Body is read with ReadAsync, this is good since we have I/O stuff on socket and having it asynchronous is for free due to the nature of the call itself. But if we have a look after, the GetString() method, is purely CPU, is blocking with linear complexity. Anyway this affect somehow the performance since other clients wait for my bytes to get converted in string. I think to avoid this the solution is to run GetString() on the thread pool, by this:

[HttpPost("updateinfos")]
public async Task UpdateInfos()
{
    var len = (int)this.Request.ContentLength;
    byte[] b = new byte[len];
    await this.Request.Body.ReadAsync(b,0,len);
    var content = await Task.Run(()=>ASCIIEncoding.UTF8.GetString(b));
    .....
}

please don't mind the return right now, something more has to be done in the function.

So the question, is the second approach overkilling?
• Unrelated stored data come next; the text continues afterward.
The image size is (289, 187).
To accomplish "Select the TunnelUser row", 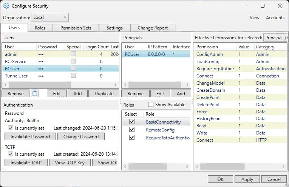I will [15, 76].
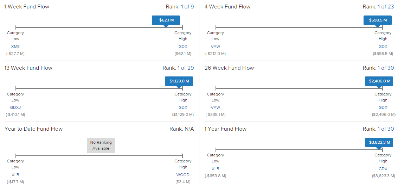398x186 pixels.
Task: Click the 26 Week 1 of 30 rank link
Action: click(x=386, y=68)
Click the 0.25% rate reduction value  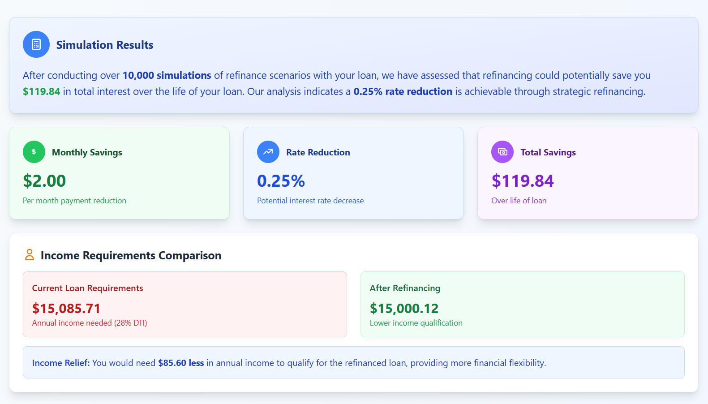point(281,181)
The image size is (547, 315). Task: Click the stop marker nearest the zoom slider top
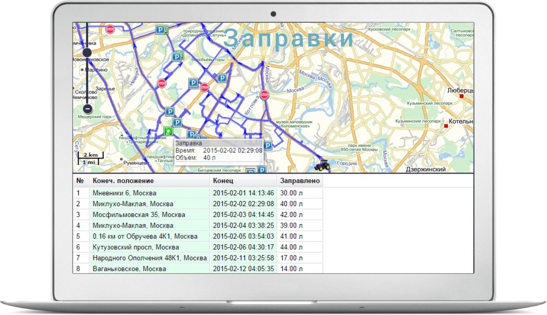pos(110,29)
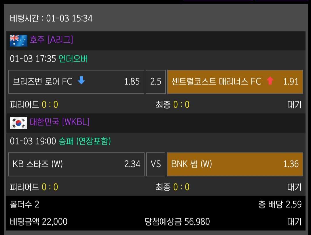This screenshot has height=235, width=311.
Task: Select BNK 썸 (W) odds 1.36
Action: pos(235,164)
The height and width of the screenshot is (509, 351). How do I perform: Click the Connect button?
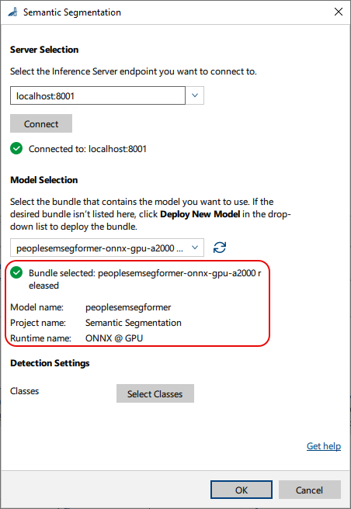(41, 123)
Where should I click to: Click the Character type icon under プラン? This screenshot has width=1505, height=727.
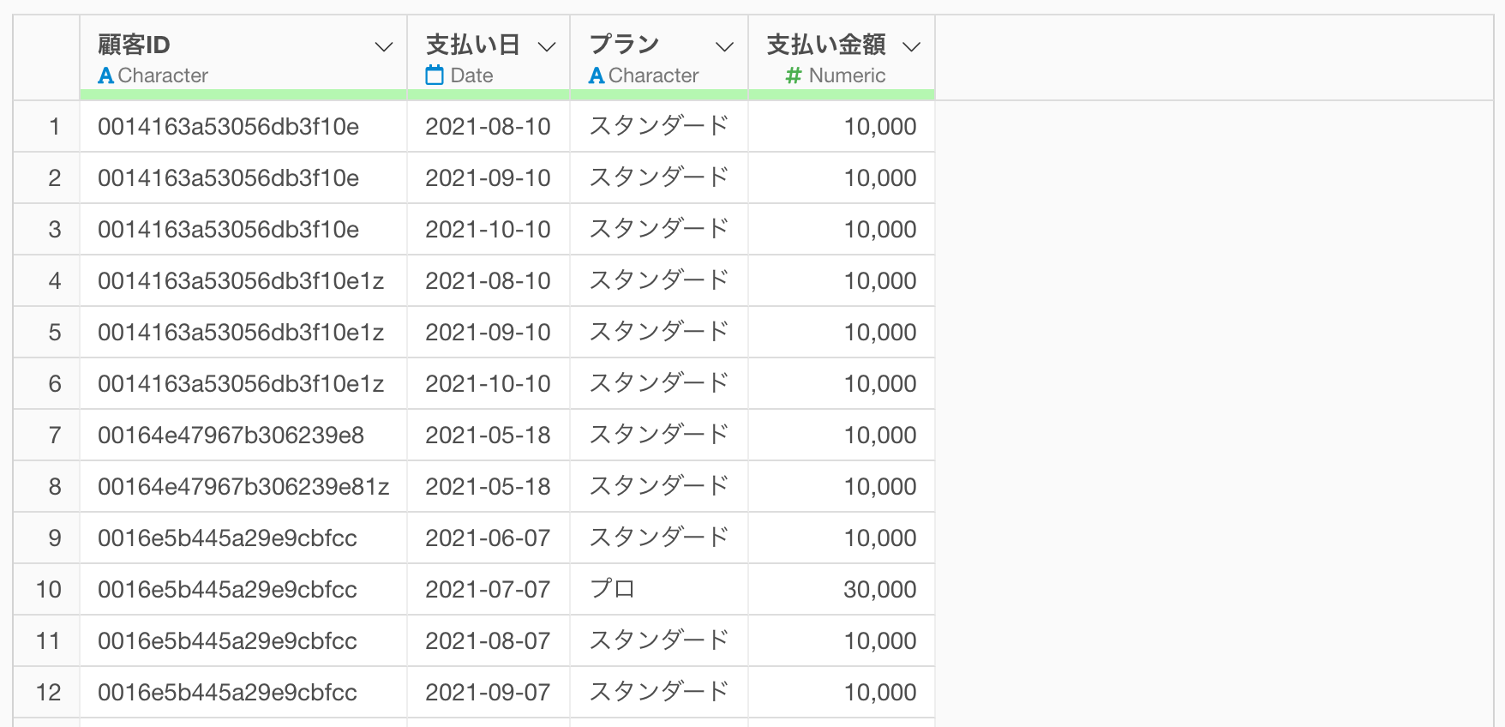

If so, what is the boundary to discriminate what could be run as blocking and what has to be moved to another thread?

Upvotes: 1

Views: 1288

Answers (1)

poke
poke

Reputation: 387547

You are very much abusing Task.Run there. Task.Run is used to off-load work onto a different thread and asynchronously wait for it to complete. So every Task.Run call will cause thread context switches. Of course, that is usually a very bad idea to do for things that should not run on their own thread.

Things like ASCIIEncoding.UTF8.GetString(b) are really fast. The overhead involved in creating and managing a thread that encapsulates this is much larger than just executing this directly on the same thread.

You should generally use Task.Run only to off-load (primarily synchronous) work that can benefit from running on its own thread. Or in cases, where you have work that would take a bit longer but block the current execution.

In your example, that is simply not the case, so you should just call those methods synchronously.


If you really want to reduce the work for that code, you should look at how to work properly streams. What you do in your code is read the request body stream completely and only then you work on it (trying to translate into a string).

Instead of separating the process of reading the binary stream and then translating it into a string, you could just read the stream as a string directly using a StreamReader. That way, you can read the request body directly, even asynchronously. So depending on what you actually do with it afterwards, that may be a lot more efficient.